LA FRASE TRIUNFAL

I

Entre las limitaciones culturales del género masculino se cuenta su incapacidad para dar con estupendas frases amorosas. Cada tanto, las mujeres comprueban que el hombre que aman puede decir muchos elogios del Kikín Fonseca o algún otro delantero, pero es incapaz de mejorar la vida conyugal a base de palabras. La poesía de los trovadores cátaros, los torneos medievales, el bolero y las serenatas surgieron para subsanar esta evidente carencia masculina. Hasta donde sé, aún no hay un sitio en internet dedicado a aliviar a los varones de sus apuros lingüísticos. Urge un método moderno para nivelar la conversación de las parejas. En cualquier arenero del mundo, una niña de tres años habla mejor que el niño colgado de cabeza de un tubo. Las cosas cambian poco a partir de ese momento.

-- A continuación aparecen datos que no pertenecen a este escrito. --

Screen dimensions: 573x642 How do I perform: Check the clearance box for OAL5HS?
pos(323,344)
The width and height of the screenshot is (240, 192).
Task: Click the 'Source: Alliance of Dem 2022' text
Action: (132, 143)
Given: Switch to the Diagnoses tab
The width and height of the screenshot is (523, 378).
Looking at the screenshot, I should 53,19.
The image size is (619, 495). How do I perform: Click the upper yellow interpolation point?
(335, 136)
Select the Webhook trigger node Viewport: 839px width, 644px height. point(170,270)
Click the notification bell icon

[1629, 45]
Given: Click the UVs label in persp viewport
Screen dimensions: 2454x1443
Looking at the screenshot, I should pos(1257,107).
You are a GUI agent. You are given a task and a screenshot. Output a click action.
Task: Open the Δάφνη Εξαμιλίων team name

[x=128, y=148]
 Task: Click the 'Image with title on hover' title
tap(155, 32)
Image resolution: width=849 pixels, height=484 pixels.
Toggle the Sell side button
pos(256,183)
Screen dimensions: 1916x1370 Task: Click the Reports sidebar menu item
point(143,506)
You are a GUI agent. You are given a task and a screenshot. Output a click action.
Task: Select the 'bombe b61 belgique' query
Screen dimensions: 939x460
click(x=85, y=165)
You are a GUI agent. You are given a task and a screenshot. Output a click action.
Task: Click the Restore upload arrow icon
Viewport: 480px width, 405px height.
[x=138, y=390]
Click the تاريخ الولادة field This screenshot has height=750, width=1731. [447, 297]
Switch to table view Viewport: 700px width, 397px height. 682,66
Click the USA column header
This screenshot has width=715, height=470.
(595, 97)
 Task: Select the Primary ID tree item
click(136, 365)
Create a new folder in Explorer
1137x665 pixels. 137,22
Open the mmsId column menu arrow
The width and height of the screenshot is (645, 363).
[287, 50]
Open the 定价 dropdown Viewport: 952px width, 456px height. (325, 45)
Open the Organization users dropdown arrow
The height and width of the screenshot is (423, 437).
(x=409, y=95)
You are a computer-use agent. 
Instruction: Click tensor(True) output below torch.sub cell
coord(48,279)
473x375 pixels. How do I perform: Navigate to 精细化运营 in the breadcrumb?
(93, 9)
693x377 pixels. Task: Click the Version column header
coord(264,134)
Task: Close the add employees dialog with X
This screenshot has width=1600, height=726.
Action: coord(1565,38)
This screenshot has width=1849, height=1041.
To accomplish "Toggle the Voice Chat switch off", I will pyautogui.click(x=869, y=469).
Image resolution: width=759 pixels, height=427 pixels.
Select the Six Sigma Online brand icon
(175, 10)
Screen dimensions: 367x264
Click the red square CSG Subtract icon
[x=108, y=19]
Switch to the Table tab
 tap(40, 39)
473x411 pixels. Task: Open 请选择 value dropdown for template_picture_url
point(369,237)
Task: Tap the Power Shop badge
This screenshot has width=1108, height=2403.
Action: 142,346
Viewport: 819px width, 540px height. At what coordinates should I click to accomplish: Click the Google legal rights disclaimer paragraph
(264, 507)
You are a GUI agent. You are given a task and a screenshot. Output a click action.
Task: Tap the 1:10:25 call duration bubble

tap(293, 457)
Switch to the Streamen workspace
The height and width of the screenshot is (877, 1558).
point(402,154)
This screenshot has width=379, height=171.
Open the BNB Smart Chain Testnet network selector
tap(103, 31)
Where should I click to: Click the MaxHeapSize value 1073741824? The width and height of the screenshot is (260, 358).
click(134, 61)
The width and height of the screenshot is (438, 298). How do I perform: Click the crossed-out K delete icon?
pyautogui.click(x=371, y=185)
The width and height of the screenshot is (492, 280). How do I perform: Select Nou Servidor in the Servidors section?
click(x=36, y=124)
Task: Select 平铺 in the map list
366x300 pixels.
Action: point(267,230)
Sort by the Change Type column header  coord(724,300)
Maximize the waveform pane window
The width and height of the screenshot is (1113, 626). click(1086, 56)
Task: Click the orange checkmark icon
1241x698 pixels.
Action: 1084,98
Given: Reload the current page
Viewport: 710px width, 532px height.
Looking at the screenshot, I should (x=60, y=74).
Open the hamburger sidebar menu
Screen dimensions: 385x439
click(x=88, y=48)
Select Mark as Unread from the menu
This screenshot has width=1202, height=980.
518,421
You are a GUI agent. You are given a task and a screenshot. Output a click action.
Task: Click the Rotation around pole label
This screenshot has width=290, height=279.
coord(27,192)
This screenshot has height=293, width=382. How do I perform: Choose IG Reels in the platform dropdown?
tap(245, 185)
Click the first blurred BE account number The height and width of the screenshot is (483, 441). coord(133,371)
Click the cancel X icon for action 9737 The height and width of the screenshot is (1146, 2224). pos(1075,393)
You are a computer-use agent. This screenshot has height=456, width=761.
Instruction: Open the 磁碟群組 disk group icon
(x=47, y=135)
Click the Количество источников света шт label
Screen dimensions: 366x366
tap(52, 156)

¿Qué milagro hace que las mujeres sepan lo que tienen que decir mientras el hombre comprueba que recuerda las escalas de la «ruta de Hidalgo» pero no puede servirse de su destreza mental para expresar sentimientos convincentes? Además, cuando por fin dice alguna frase reveladora, el cortejo suele desembocar en un malentendido. «¿De veras crees que soy así?», pregunta ella. Tus raros piropos la han llevado a una estratósfera emocional donde es normal poner ojos de astronauta. En forma elocuente, Raymond Carver tituló uno de sus libros ¿De qué hablamos cuando hablamos de amor?

Este prolegómeno sirve para llegar a una historia de la que acabo de ser testigo y cuyos protagonistas, emblemáticos representantes de una época en que el amor no siempre pasa por acuerdos verbales, llamaré Ramón y Marita.

Eran las 11.30 de la noche cuando Ramón llegó a mi casa con el semblante descompuesto. Había discutido con su esposa y la culpa era mía. Como ya otras veces me ha responsabilizado de beber lo que bebe o comprar lo que compra, no me sentí culpable.

Todo empezó porque Marita dijo que a Janis Joplin no le daría ni agua. Las cosas por las que puede disputar una pareja son increíbles pero yo no estaba preparado para ésta.

De pronto, Marita especuló en la posibilidad de que Janis reviviera para visitarlos en su casa y en la reacción que tendría Ramón, incorregible fan de esa mujer perturbada y olvidadizo padre de familia. Hay genios que dan mal ejemplo en la vida doméstica. Marita lo sentía mucho, pero no le ofrecería nada a la bruja cósmica del rock, aunque estuviera a punto de volverse a morir, esta vez de sed.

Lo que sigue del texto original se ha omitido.